The premise is that Moby Dick ends as it always does, and the character Ishmael is rescued by the Rachel right on schedule. Events then turn weird: A few days later, the Rachel is beset by a storm, and transported a billion or so years into the future. The moon has settled into a lower orbit and appears four times its old apparent size; the sun is large and reddish (that's how science fiction writers let you know that a really long time has passed: They move a handy star an appreciable distance along the main sequence). With the peculiar logic of SF time travel, the ship remains in the same position relative to the Earth without regard to the fact that the Earth itself has moved god knows how many billions of miles in the mean time.

In the future, the seas have dried up, so the Rachel appears in mid-air, miles above the dry ancient sea floor. Again, Ishmael is the only survivor. This time, instead of clinging to a coffin, he lands on a convenient whale. Yes, there are whales in this strange future, flying whales. They're enormous, diffuse creatures much like animate Zeppelins. Most of their volume is occupied by gas-filled bladders. Naturally, there are humans who hunt them from diaphanous airships much like the whales themselves. These people have technology about like what the West had in the nineteenth century, except that they're able to make their sailing ships lighter than air.

It's not many of us nowadays who can get through forty years of adulthood with the same skill set and stay gainfully employed, but our man lucks out. Ishmael learns the language, makes friends, and goes right on hunting whales. Like most fictional time travellers he finds many opportunities for professional advancement, and soon enough he has his own command.
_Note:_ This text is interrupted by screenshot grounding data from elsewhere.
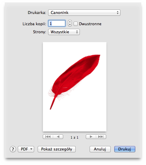Decrease copies with the stepper down arrow
The width and height of the screenshot is (146, 165).
pyautogui.click(x=70, y=25)
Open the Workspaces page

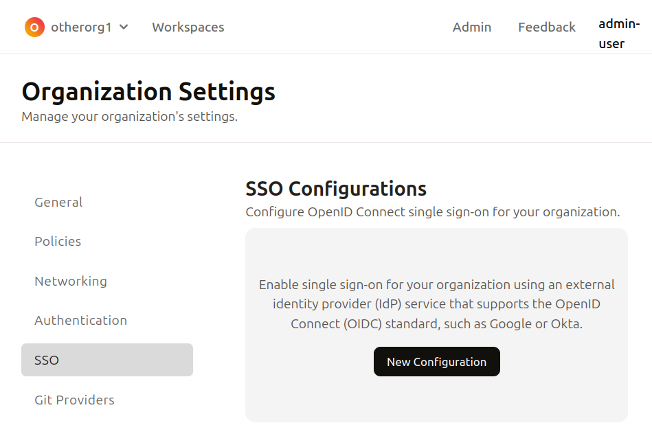tap(188, 27)
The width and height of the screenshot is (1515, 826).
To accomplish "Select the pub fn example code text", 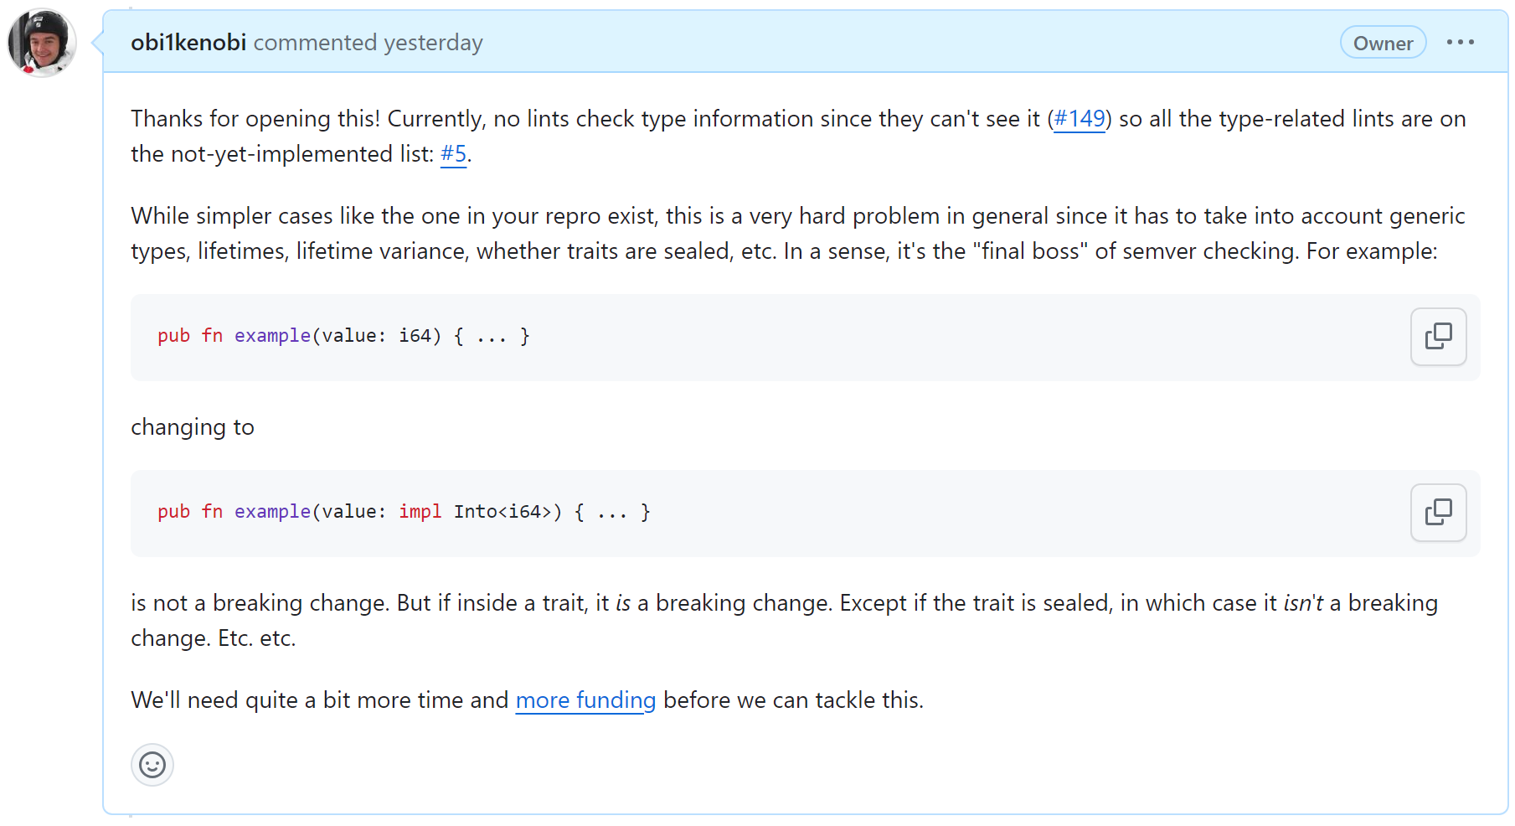I will (x=342, y=335).
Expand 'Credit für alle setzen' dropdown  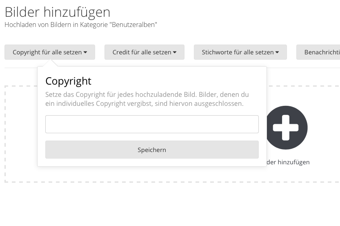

And so on; "many events ensue". There is much danger and strife, yet our plucky hero wins through to find true love in the end. Farmer tries to write a bit like Melville and that's a drag, but you can get through it. It's a shame he couldn't have done something more memorable with such a wonderful premise, but Farmer was like that. He also made a habit of recycling other people's characters and/or historical figures; remember the Riverworld series and all those additions to the Tarzan franchise?